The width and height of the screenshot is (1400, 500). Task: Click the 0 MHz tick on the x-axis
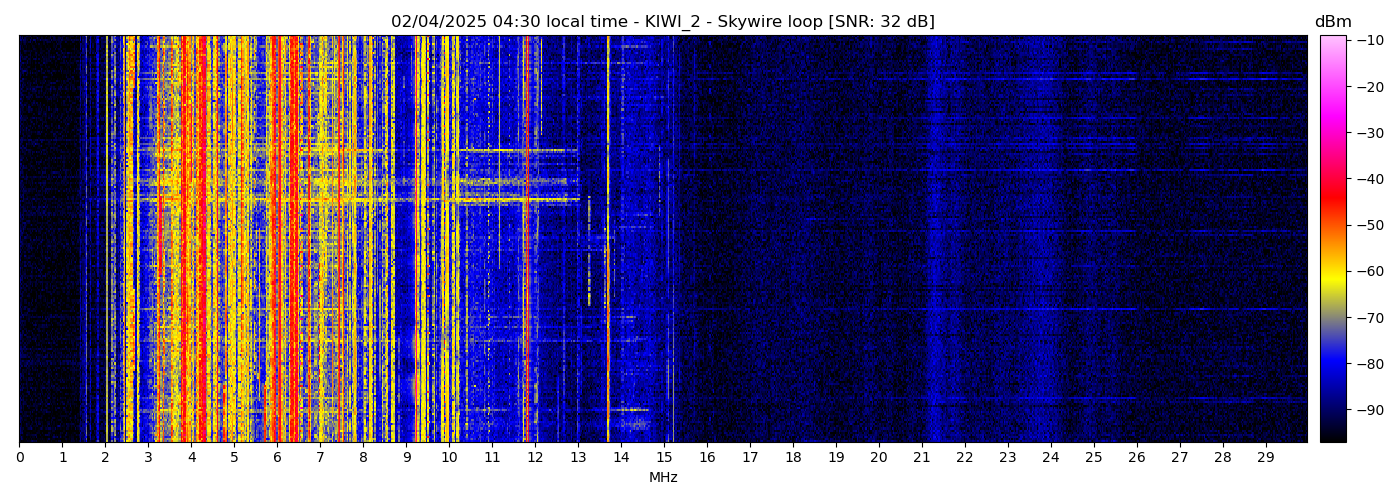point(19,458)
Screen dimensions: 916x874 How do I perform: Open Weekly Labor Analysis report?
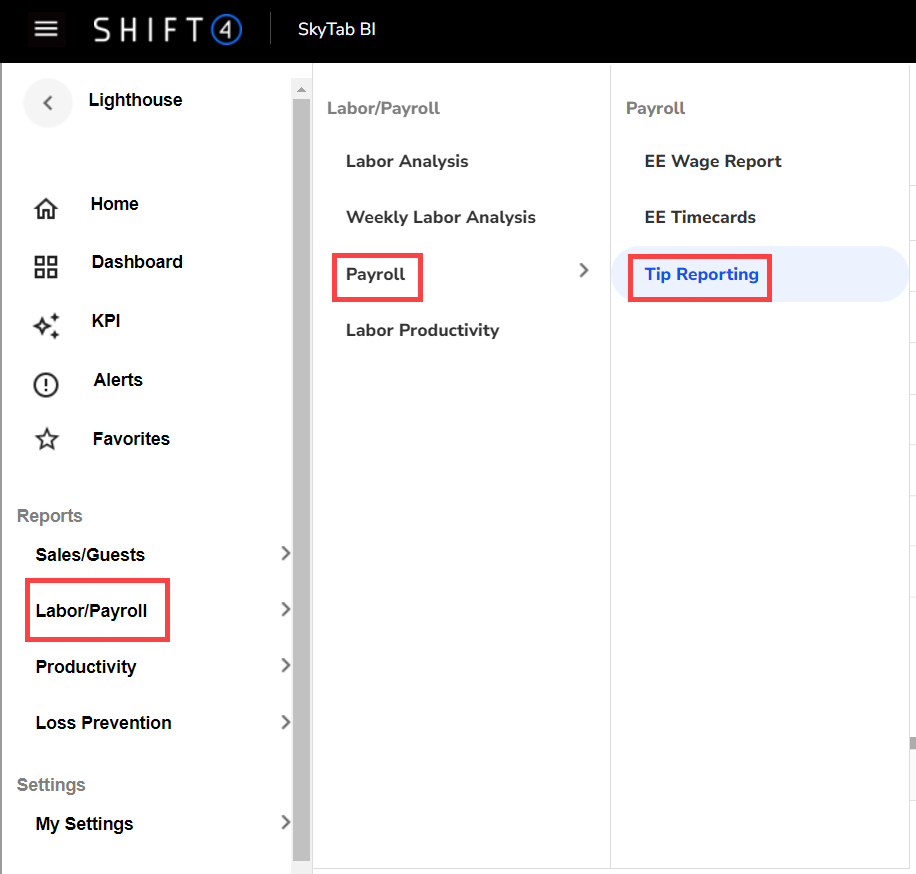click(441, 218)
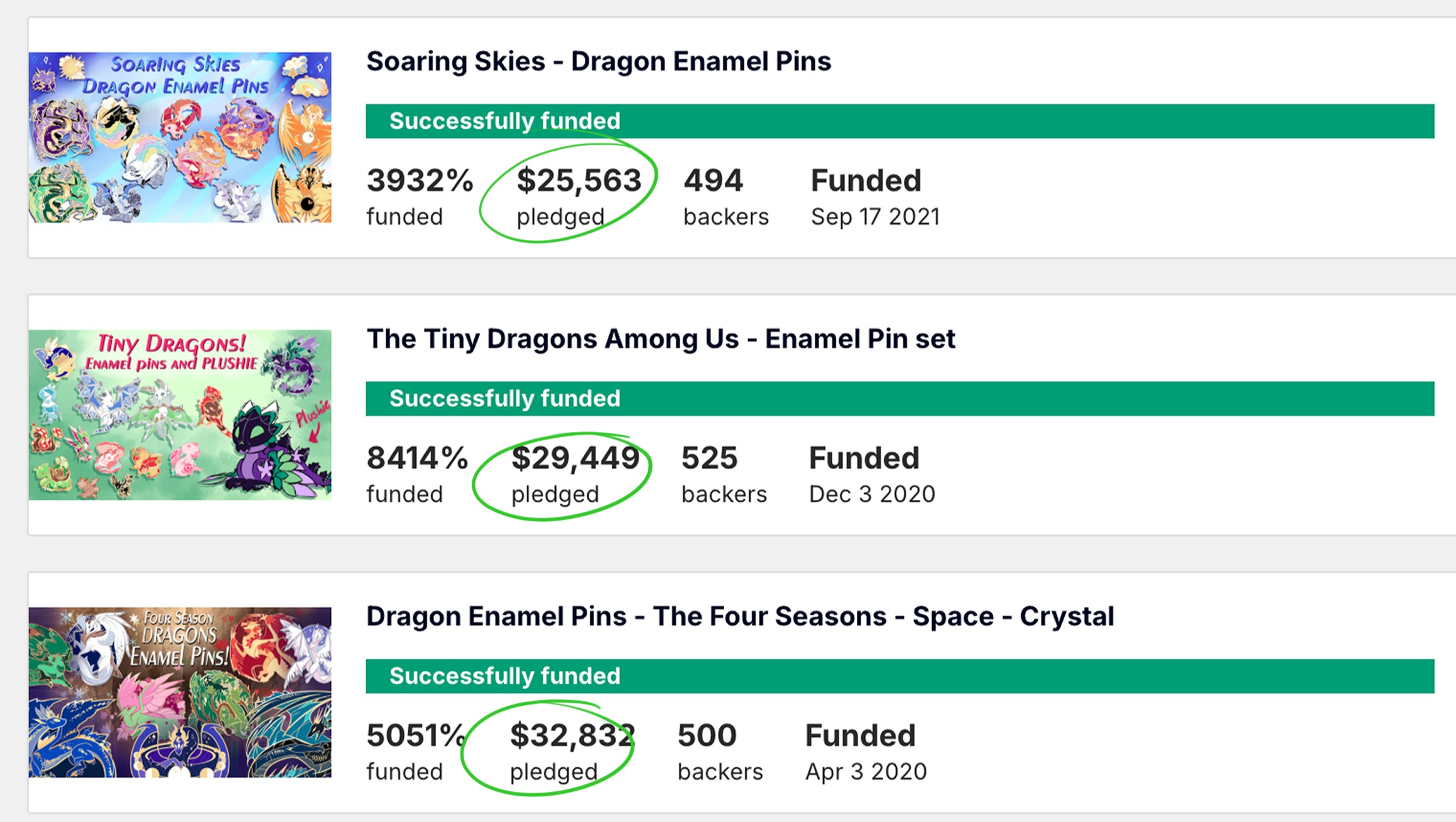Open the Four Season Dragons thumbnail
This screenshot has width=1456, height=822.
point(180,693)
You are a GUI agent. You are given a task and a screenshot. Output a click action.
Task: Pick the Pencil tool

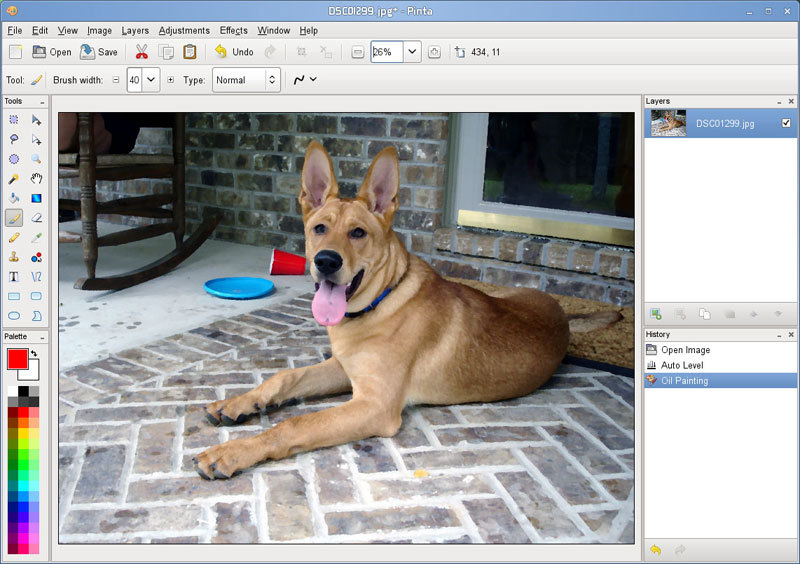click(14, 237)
+++
What the exercise asks
Wherever the listing shows a picture, omit it and output the rest exactly as given.

Output for this exercise
The width and height of the screenshot is (1400, 500). Task: Click the 0 MHz tick on the x-axis
point(19,458)
Screen dimensions: 916x874 How do I perform: Open Weekly Labor Analysis report?
click(441, 218)
Open the Four Season Dragons thumbnail
This screenshot has width=1456, height=822.
point(180,693)
You are a GUI agent. You are given a task and a screenshot. Output a click action.
Task: Pick the Pencil tool

click(14, 237)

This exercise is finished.